### [To do]
For each line in the records that contains "will", make a copy.

Source data
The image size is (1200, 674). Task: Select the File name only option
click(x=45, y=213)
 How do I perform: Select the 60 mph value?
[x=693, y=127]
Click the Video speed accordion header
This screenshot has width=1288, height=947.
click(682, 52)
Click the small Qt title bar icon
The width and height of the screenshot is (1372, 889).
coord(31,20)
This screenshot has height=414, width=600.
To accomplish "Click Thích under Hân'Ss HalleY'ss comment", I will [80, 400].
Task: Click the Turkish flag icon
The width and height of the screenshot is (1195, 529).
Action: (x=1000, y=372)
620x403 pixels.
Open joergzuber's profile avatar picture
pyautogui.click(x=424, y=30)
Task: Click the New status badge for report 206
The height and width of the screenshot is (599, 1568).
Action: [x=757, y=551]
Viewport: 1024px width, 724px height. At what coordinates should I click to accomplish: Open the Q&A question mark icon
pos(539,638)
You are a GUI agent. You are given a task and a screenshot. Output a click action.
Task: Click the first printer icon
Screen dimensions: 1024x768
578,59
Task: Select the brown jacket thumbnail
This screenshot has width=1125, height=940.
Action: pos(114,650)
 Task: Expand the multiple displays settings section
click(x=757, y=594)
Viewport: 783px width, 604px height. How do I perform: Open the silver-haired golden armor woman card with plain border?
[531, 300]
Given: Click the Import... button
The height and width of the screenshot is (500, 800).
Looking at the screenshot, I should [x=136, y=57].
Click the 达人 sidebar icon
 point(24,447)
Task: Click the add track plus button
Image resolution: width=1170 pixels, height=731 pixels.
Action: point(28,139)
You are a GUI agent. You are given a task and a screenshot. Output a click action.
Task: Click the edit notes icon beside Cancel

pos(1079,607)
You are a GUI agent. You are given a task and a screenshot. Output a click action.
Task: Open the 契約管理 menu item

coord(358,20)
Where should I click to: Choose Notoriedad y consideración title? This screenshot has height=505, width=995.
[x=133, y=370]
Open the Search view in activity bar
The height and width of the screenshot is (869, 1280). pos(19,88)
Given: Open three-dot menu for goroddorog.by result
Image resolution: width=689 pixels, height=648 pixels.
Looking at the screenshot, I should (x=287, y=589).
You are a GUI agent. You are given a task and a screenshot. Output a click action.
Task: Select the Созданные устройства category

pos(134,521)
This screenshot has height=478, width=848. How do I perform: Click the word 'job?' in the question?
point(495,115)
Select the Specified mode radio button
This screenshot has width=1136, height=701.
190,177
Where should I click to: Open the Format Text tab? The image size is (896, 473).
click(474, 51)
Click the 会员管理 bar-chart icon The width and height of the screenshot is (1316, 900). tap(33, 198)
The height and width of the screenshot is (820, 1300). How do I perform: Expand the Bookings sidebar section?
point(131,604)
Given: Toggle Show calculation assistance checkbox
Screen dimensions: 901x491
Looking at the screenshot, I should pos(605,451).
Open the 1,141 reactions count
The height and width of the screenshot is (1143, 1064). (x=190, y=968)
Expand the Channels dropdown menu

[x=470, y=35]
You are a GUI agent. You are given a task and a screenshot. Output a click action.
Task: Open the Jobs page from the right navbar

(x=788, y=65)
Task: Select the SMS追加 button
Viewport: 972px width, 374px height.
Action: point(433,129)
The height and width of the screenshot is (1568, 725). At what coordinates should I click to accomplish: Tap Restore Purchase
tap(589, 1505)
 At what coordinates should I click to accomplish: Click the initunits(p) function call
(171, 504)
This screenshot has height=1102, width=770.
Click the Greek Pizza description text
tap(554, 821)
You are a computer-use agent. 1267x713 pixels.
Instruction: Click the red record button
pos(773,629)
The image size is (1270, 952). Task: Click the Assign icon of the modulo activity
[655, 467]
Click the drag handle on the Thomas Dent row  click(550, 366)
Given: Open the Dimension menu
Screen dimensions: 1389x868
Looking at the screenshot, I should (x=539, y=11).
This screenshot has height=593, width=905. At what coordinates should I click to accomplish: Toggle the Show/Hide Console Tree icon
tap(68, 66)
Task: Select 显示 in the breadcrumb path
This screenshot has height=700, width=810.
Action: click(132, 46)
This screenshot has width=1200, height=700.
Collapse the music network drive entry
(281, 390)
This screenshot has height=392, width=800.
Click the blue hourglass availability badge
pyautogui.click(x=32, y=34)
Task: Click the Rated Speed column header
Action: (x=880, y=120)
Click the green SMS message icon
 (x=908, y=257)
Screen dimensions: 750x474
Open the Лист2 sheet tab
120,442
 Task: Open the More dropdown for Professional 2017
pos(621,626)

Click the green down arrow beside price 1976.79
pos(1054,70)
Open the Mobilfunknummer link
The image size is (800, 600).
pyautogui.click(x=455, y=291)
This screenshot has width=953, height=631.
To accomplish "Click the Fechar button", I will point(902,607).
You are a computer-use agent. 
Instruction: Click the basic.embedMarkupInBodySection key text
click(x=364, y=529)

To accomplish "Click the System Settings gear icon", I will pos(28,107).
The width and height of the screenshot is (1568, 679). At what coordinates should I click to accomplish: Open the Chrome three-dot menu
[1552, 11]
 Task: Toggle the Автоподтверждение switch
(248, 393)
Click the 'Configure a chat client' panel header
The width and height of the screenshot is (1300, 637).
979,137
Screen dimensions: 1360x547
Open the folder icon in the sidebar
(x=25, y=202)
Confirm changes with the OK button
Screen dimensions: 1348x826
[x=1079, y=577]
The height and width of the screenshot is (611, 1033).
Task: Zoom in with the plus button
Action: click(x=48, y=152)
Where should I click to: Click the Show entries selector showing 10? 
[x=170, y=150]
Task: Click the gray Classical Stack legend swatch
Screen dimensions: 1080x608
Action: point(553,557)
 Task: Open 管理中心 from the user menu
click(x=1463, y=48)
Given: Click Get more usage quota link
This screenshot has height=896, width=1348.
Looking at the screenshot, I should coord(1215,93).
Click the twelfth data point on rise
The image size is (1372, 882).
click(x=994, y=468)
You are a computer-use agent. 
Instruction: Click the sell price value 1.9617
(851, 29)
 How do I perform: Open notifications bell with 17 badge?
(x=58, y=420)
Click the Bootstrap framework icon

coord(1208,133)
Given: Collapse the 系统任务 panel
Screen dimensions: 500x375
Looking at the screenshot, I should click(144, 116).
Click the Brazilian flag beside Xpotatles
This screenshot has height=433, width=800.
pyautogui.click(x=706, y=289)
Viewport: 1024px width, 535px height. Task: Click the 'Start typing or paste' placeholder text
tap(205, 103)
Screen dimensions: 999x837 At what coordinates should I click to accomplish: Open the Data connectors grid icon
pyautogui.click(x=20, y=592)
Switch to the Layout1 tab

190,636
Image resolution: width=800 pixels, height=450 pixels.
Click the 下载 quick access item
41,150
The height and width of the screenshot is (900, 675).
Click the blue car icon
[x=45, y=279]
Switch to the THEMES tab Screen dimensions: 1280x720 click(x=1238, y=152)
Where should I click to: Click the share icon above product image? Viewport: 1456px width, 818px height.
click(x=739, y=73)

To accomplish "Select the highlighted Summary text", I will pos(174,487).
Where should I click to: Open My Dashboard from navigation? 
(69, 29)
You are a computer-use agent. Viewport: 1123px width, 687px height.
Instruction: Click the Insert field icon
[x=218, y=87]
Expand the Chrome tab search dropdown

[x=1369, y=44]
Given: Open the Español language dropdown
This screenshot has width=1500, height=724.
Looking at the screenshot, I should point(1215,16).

### [Task result]
To accomplish "Click Thích under Hân'Ss HalleY'ss comment", I will [80, 400].
To accomplish "Click the Fechar button", I will point(902,607).
To accomplish "Click the System Settings gear icon", I will pos(28,107).
To accomplish "Select the highlighted Summary text", I will pos(174,487).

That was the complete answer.